- **What you need to do**:
Only the lines from the one that contains "Image resolution: width=488" through the last line of the data below should be duplicated, exactly and without pictures.

- **Data excerpts**:
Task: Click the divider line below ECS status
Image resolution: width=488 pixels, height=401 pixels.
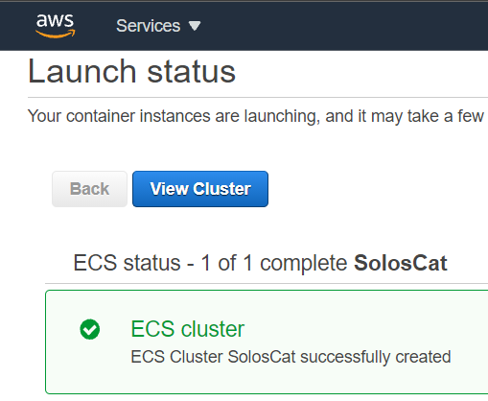Action: 267,283
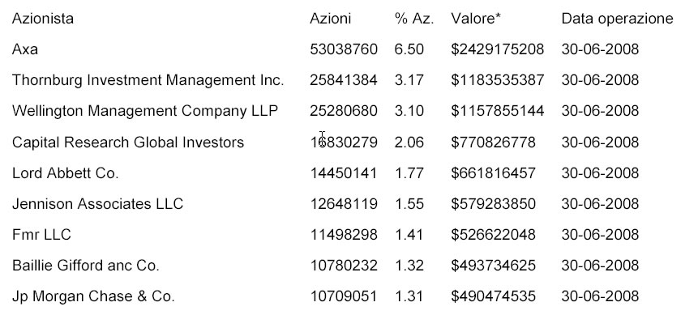The height and width of the screenshot is (315, 685).
Task: Click the Axa shareholder name
Action: click(25, 49)
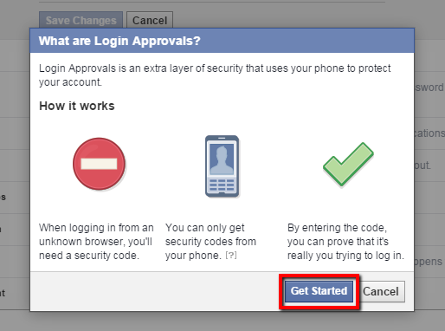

- **Solved problem**:
Image resolution: width=488 pixels, height=401 pixels.
Action: 267,283
The height and width of the screenshot is (315, 685).
Task: Click the Axa shareholder name
Action: click(25, 49)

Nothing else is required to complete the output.